Libya’s banking sector was somewhat underdeveloped before the 2011 conflict, and its government-controlled banking system served primarily as a means to finance public projects with deposits. Due to the introduction of new players, innovative products and services and regulatory reforms, the banking sector in Libya and Misrata has undergone significant changes. The Central Bank of Libya (CBL) and the Libyan Foreign Bank – which is 100% owned by the CBL – oversee and regulate the industry, with the Bank of Commerce and Development, the National Commercial Bank and Sahara Bank among the most significant players. In Misrata, the largest banks include the National Commercial Bank and the Libyan Islamic Bank.

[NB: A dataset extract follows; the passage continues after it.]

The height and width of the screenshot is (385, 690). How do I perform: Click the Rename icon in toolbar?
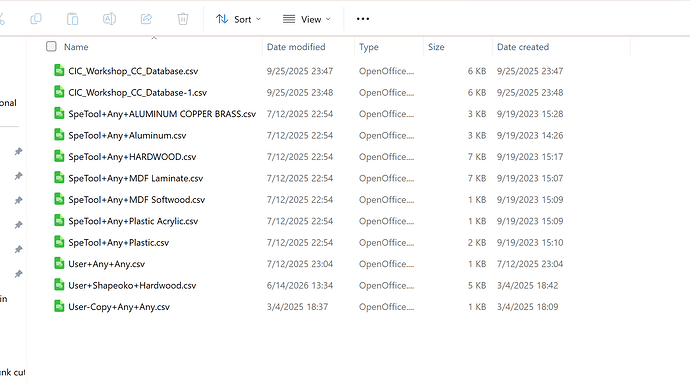(x=109, y=19)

The beginning of the conflict disrupted Libya’s financial sector, leading the National Transitional Council to establish the CBL to manage the country’s financial affairs until the end of hostilities. Subsequently, the foreign currency holdings of the CBL were unfrozen in December 2011, and the bank was able to use these funds to resolve the liquidity crisis that was facing the country’s financial system at the time. In August 2023 the Central Bank was reinstated as a unified sovereign institution, after it was split into a western and eastern branch in 2014 due to civil conflict.

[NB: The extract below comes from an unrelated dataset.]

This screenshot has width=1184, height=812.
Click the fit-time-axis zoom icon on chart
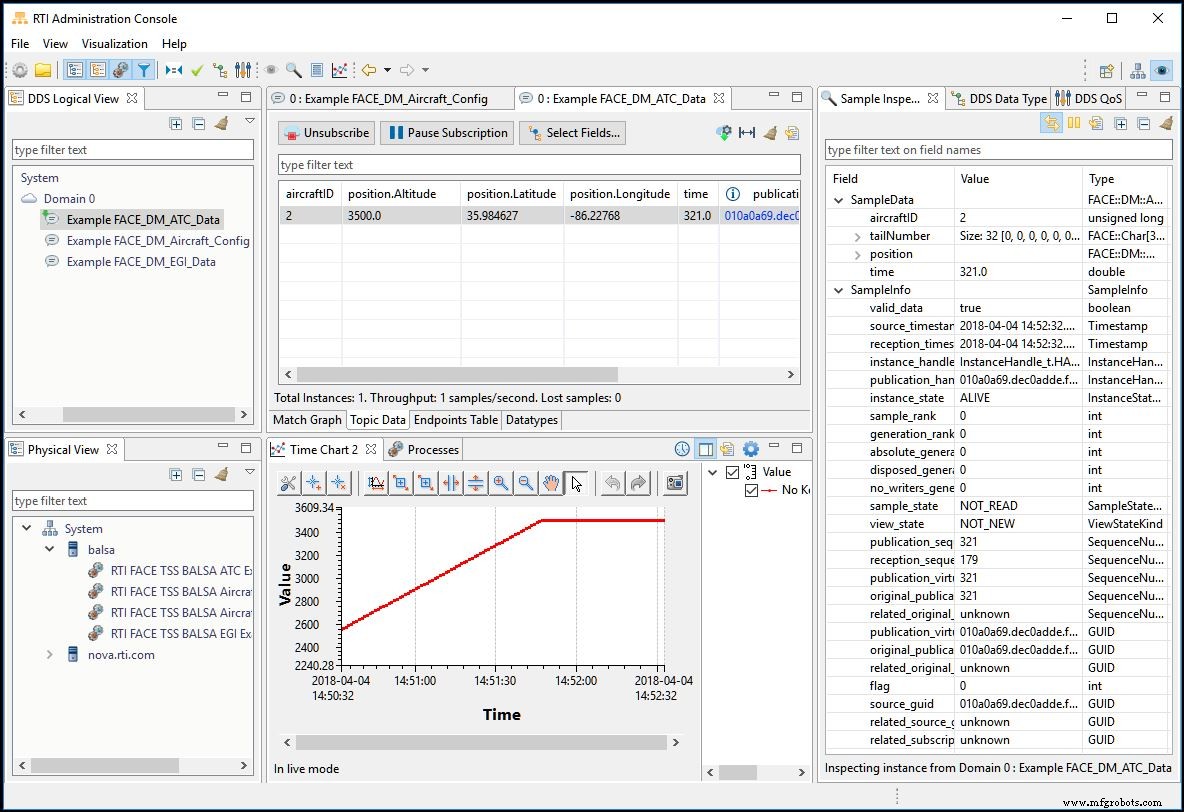(451, 483)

Despite the economic and political challenges, the banking sector in Libya and Misrata has performed well in recent years, with total assets, deposits, loans and advances all showing growth. However, the sector has faced challenges, such as high levels of non-performing loans and liquidity shortages. The industry is expected to continue to grow thanks to a rebounding economy and greater disposable income. The banking sector is also introducing new products and services to meet the needs of customers, such as mobile banking apps.

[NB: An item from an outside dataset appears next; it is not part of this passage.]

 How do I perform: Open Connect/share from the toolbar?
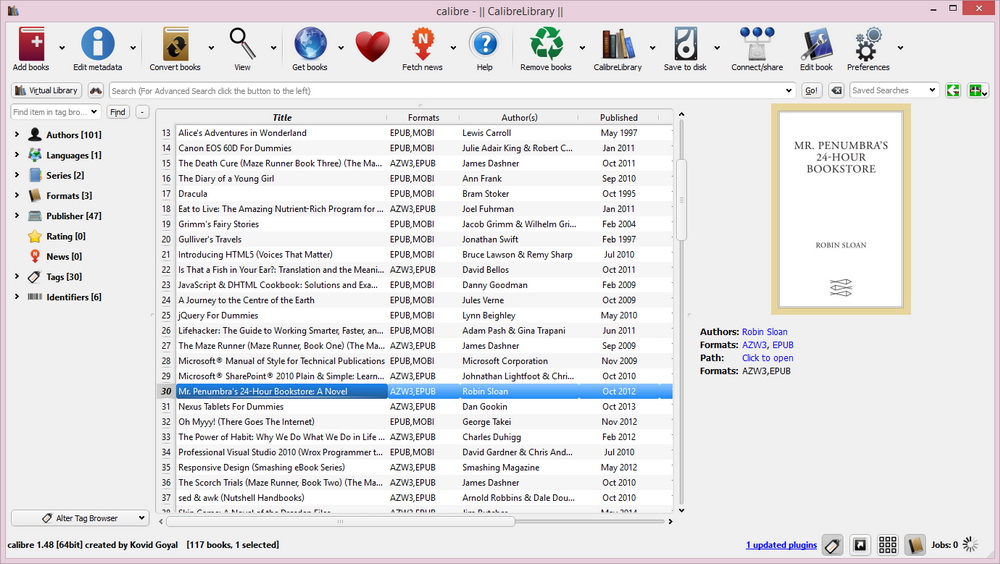click(x=757, y=45)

Lending to small and medium-sized enterprises (SMEs) and households is a critical area of focus for the banking sector in Libya and Misrata. However, receiving financing remains a challenge for many SMEs due to high collateral requirements and limited access to credit. To address this, banks have introduced dedicated units to make it easier for SMEs to gain access to credit and develop a more supportive environment for business entities. Tools such as mobile banking apps have also improved the access of SMEs and households to credit, offering them convenient and affordable financial services.
After conducting a review of the sector, the World Bank made a series of long-term policy recommendations in its February 2020 report “Libya Financial Sector Review”, including implementing transparency and governance mechanisms, improving technical competencies and strengthening the CBL’s capacity. Through strategic policy measures, the banking sector could contribute greatly to Libya’s economic growth and development.